RF: There are many factors to this answer. The U.S., and much of the world, glorifies soldiers and war. In the United States, soldiers are seen as heroes, men and women who risked their lives for cherished freedoms. This myth must be destroyed. Soldiers are pawns in games played by politicians and others who profit from war. What the U.S. calls the defense industry, which is really just the manufacture of weaponry to sell to other countries, or use on them, makes huge profits, and defense contractors donate millions of dollars to the campaigns of officials who will continue to wage war, so their profits will continue unabated.
Secondly, the various ‘enemies’ that the U.S. is forever fighting must be seen as creations of the U.S, excuses to buy and use the weapons of the ‘defense’ industry. Sometimes, as in the case of Iraq under Saddam Hussein or Afghanistan under the Taliban, the U.S. has put these governments into power and then, when these governments refused to follow the dictates of the U.S., the U.S. called them the ‘enemy’ and when to war against them.
In other cases, the U.S. focuses on some perversion of a belief or philosophy, and sees that as the enemy. During the Cold War era, this was Communism, with the U.S. looking at repressive Communist governments and saying that they, and Communism itself, threatened the U.S. way of life. Today, the government sees some people who pervert Islam, and says that Islam is the enemy.
Finally, people in the U.S. need to understand that the people being bombed are no different from themselves. These innocent victims only want to live quiet lives, going to school and work, raising families, etc. They bleed the same way U.S. citizens bleed; they love their children as much as U.S. citizens love theirs.
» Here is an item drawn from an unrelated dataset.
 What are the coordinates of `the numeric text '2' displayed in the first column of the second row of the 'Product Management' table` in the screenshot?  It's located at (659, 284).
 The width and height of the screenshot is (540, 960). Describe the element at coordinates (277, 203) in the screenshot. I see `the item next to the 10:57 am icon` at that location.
Their language may be different; their style of clothing not what U.S. citizens are accustomed to seeing, and their houses of worship may not have steeples, but these are superficial differences. Yet the government fosters xenophobia, and an ignorant populace accepts it.
MR: Human rights, justice, and peace, seem to be gone these days … what gives you hope?
RF: Yes, it is true; human rights, justice and peace seem to be absent in much of the world today. But I gain hope from the strength and resilience I see in the Palestinians I know. When I am able to talk to my friends who live in either the Gaza Strip or the West Bank, using social media, and I hear of their bravery in all the little things of life, I have hope.
For example, they continue to attend school, despite the sporadic availability of electricity. They marry, have children and strive to teach them just principles. They work when they can, despite the destruction, by Israeli bombs provided by the U.S., of homes, business, schools and hospitals.
I also gain hope from the many, many people who are working for peace and social justice throughout the world. People who want war may, at present, be more powerful than those who want peace, but they are not more numerous. Increasingly, people who believe in peace and human rights are making their voices heard.
I am among that number, and will continue to write and speak, so my voice, and the voices of suffering people around the world, will be heard.